Aux appels à «l’auto-confinement», aux opérations ville morte et autres grèves de la consommation se sont ajoutés des projets de blocage plus offensifs. Parmi les cibles régulièrement énoncées figurent les «symboles de consommation», «les accapareurs» de richesses et/ou de terres. Christiane confie : «Les grandes surfaces sont dans le viseur.»
Sur leur plateforme, les Soulèvements de la Terre suggèrent que «les sites de production et de vente emblématiques de l’agro-industrie et du libre-échange, les grandes infrastructures qui tuent les paysan·nes comme les sols et intoxiquent la population peuvent être bloqués efficacement». Les «grands groupes capitalistes, comme celui de Bolloré», sont également mentionnés.
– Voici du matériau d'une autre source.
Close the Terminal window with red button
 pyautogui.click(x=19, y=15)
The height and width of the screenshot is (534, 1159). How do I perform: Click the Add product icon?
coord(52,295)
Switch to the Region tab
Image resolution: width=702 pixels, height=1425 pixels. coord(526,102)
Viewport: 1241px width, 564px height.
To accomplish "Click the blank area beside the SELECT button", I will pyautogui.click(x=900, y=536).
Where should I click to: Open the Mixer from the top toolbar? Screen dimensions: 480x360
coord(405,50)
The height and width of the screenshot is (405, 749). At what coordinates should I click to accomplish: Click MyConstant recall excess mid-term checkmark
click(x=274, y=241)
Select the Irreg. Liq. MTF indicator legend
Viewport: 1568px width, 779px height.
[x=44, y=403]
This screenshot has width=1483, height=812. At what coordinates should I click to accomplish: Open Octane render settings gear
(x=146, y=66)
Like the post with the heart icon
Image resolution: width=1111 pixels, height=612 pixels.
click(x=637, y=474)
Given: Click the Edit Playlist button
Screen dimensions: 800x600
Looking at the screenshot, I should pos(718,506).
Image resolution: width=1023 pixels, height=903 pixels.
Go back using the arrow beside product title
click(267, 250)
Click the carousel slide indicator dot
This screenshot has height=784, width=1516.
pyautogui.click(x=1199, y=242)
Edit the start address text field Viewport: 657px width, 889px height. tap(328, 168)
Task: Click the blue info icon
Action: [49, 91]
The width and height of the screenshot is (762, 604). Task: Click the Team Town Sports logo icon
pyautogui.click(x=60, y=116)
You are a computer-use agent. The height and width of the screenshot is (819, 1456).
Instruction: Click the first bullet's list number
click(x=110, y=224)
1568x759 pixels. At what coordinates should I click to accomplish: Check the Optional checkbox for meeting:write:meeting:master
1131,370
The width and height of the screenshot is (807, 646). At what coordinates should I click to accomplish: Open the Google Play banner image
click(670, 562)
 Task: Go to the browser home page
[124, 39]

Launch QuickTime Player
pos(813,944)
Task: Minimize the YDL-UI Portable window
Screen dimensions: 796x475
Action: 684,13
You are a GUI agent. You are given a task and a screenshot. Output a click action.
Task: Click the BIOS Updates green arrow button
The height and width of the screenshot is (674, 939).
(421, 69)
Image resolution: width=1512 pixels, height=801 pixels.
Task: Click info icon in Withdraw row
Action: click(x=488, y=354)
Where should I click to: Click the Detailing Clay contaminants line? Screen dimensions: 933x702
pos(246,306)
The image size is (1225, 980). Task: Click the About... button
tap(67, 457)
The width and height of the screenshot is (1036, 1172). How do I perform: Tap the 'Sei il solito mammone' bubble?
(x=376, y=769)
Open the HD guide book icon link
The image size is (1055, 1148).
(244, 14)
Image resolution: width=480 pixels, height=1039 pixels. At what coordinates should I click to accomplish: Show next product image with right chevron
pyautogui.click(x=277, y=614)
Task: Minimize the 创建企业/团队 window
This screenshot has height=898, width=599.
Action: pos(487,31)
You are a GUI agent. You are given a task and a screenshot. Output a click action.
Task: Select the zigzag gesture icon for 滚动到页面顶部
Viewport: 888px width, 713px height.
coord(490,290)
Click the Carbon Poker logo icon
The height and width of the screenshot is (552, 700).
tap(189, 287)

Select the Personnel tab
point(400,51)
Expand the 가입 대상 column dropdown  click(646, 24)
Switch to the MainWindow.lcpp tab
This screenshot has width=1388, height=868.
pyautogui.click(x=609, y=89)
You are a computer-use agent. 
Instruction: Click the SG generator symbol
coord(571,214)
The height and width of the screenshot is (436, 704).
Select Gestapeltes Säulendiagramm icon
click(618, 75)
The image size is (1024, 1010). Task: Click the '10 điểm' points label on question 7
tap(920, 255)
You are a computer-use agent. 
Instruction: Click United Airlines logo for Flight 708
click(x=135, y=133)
Dans ce contexte, la probable démission du premier ministre de son gouvernement le 8 septembre apparaît comme un fortifiant au mouvement, plutôt que comme un anesthésiant. De fait, François Bayrou a convoqué un vote de confiance et toute la gauche ainsi que le Rassemblement national ont juré de ne pas la lui accorder. «Casserolades», «teuf» et autre «pot de départ de Bayrou» sont déjà programmés au pied de nombreuses mairies de France dès le lundi 8 septembre. Un post Telegram résume : «Une soirée pour créer du lien, s’amuser et s’unir avant le 10 septembre.»